I tend to write about 'public health' quacks on this blog rather than proper medics, but every now and again something like this crops up...
Ageing GPs 'may force practices to close'
Hundreds of GP practices are at risk of closure because of the ageing workforce, doctors' leaders say.
An analysis by the Royal College of GPs has identified 543 GP practices out of the 8,000 in England it believes could be forced to shut in the next year.
They all have over 90% of their doctors aged over 60 - the average retirement age is 59.
Firstly, boo-hoo for the poor doctors who retire at the average age of 59 while the rest of us work to 65 or later to pay for them and their massive pensions.

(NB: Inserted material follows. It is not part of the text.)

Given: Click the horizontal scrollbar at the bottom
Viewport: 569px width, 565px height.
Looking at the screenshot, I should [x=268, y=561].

Secondly, workers get old and can be replaced without their businesses having to close down. It may well be true, as the BBC article says, that one in sixteen GP practices are staffed by older workers, but that does not mean that they 'risk closure'. That would only happen if the UK could not import GPs from abroad or was not training GPs at home. But we import many doctors from abroad and—as Nick Triggle (for it is he) admits in the article's final sentence—the number of doctors being trained in the UK is rising:
But the Department of Health said it was investing in new GPs. It said the number of GP training places was rising. Last year there were just over 2,700, but by 2016 it will hit 3,250 a year.
So this is just the usual scaremongering lobbying from a particularly plump vested interest. And, as always, it is about money:
RCGP chair Dr Maureen Baker said extra investment was needed just to keep the system afloat - never mind expanding it.

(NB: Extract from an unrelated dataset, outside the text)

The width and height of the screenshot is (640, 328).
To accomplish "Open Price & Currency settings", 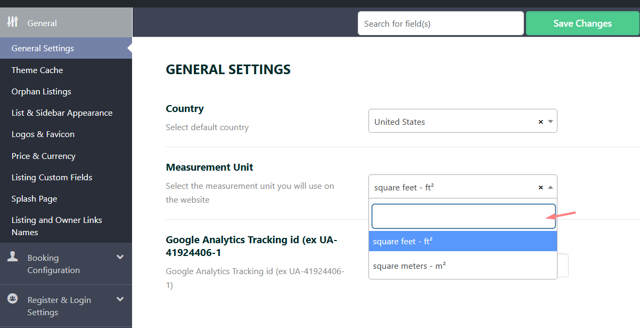I will pyautogui.click(x=44, y=156).
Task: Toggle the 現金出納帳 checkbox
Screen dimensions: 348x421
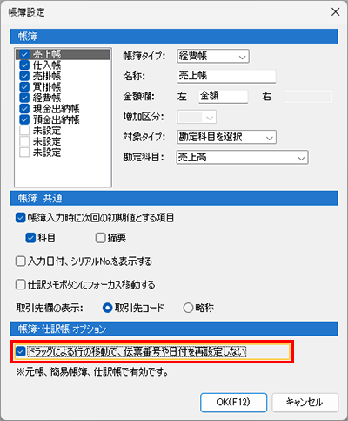Action: pyautogui.click(x=24, y=109)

She said the amount spent on GPs as a proportion of the NHS budget had been falling in recent years, and needed to increase from the current "historic low" of just over 8% to 11% by 2017.
The amount spent on GPs as a proportion of the NHS budget is a red herring. The NHS budget increased threefold in real terms under Labour and is still increasing, albeit at a much slower rate since the recession. GPs' salaries also went up dramatically under Labour. The fact that anyone in the NHS has the nerve to complain about a lack of money after this staggering spending splurge is appalling, let alone doctors who have had their mouths stuffed with gold from day one.
No one should care about whether the amount spent on GPs has risen in proportion to the incredible largesse that has been enjoyed by the rest of the NHS. The only relevant statistic is whether the number of GPs has fallen relative to the UK population—and it has not. It is true that Britain has fewer GPs per 1,000 people than many other rich countries, but this has always been the case under the NHS and if that were to change it would have happened when Gordon Brown was throwing almost unbelievable amounts of taxpayers' cash into this money pit.
As is customary with this sort of special pleading, there is the usual claim that services are on the brink of collapse:
Comparing general practice to the "walls of a dam" that prevents the rest of the NHS being flooded, Dr Baker said: "So far much of the damage to the dam wall has been hidden from the public - they see the flooding downstream in A&E departments and in hospital pressures - but they haven't been aware that GPs, nurses and practice teams have been absorbing that pressure by trying to do more and more with less and less.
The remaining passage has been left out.